SOAL LATIHAN 1 ->
Bisakah Anda mengulang bagian teks tentang manhaj dan jamaah di bawah ini, antara "Sehingga tidak" dan "(Amahzun, 2005: 165).", termasuk keduanya, tanpa mengubah apa pun?

━━━ TEKS PILIHAN ━━━

Penjelasan ulama di atas bertemu pada titik yang sama yaitu manhaj atau
minhaj seorang muslim sejati adalah seluruh ajaran al-Quran dan Sunnah. Seluruh
ajaran al-Quran dan sunnah baik terkait dengan adab, akhlak, ibadah dan
muamalah adalah manhaj/jalan seorang muslim.
Sehingga tidak
berdusta, tidak khianat dan seterusnya adalah manhaj seorang muslim dalam
masalah akhlak. Makan dengan tangan, dan lain-lain adalah manhaj seorang muslim
dalam masalah adab. Rutin menjalankan shalat lima waktu adalah di antara manhaj
seorang muslim dalam bidang ibadah. Tidak mau berjudi adalah di antara manhaj
seorang muslim dalam bidang muamalah.
2. Definisi dan Urgensi Jamaah
Jamaah
adalah terma agama. Islam menyebutnya dengan jamaah, sedangkan jemaat merupakan
istilah Kristen. Berkumpul (al-tajammu’), merupakan kenyataan penting
untuk mengukuhkan agama Islam di dalam kehidupan umat. (Amahzun, 2005: 165).

━━━

SOAL LATIHAN 2 ->
Dapatkah Anda menyalin kembali baris-baris dari catatan di bawah ini, antara baris yang memuat "This page has width=952, height=1233. What" dan baris yang memuat "sharp (674, 295)", termasuk kedua baris itu, tanpa perubahan sedikit pun?

━━━ MATERI YANG DIBERIKAN ━━━

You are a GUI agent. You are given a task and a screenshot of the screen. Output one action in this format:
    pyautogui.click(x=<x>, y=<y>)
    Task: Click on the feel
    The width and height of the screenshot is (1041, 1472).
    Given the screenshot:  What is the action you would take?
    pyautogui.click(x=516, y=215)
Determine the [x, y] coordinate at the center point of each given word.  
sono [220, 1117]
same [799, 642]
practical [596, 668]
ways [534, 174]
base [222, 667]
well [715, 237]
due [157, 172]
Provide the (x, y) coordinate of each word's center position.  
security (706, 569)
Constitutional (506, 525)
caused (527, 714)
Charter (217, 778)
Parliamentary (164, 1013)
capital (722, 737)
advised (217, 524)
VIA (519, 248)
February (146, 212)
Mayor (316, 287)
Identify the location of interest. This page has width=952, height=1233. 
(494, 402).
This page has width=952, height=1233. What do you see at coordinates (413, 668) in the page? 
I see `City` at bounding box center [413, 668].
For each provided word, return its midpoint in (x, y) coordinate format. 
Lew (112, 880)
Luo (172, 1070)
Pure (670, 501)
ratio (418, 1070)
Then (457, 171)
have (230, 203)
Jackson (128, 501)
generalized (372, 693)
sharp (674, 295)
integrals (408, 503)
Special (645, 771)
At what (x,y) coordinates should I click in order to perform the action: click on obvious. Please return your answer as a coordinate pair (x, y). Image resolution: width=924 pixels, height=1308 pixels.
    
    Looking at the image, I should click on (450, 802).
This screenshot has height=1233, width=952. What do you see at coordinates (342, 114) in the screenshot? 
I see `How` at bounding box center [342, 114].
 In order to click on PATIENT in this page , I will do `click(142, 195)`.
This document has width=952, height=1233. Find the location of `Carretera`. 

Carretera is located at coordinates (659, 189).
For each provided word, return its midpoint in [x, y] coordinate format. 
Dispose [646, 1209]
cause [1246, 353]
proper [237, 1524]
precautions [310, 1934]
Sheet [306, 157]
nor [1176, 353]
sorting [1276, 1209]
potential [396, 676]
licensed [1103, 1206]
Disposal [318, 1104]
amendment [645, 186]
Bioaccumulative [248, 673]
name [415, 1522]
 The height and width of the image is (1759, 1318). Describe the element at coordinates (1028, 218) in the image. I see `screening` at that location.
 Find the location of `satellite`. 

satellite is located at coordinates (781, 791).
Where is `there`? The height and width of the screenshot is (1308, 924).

━━━

JAWABAN 1 ->
Sehingga tidak
berdusta, tidak khianat dan seterusnya adalah manhaj seorang muslim dalam
masalah akhlak. Makan dengan tangan, dan lain-lain adalah manhaj seorang muslim
dalam masalah adab. Rutin menjalankan shalat lima waktu adalah di antara manhaj
seorang muslim dalam bidang ibadah. Tidak mau berjudi adalah di antara manhaj
seorang muslim dalam bidang muamalah.
2. Definisi dan Urgensi Jamaah
Jamaah
adalah terma agama. Islam menyebutnya dengan jamaah, sedangkan jemaat merupakan
istilah Kristen. Berkumpul (al-tajammu’), merupakan kenyataan penting
untuk mengukuhkan agama Islam di dalam kehidupan umat. (Amahzun, 2005: 165).

JAWABAN 2 ->
This page has width=952, height=1233. What do you see at coordinates (413, 668) in the page? 
I see `City` at bounding box center [413, 668].
For each provided word, return its midpoint in (x, y) coordinate format. 
Lew (112, 880)
Luo (172, 1070)
Pure (670, 501)
ratio (418, 1070)
Then (457, 171)
have (230, 203)
Jackson (128, 501)
generalized (372, 693)
sharp (674, 295)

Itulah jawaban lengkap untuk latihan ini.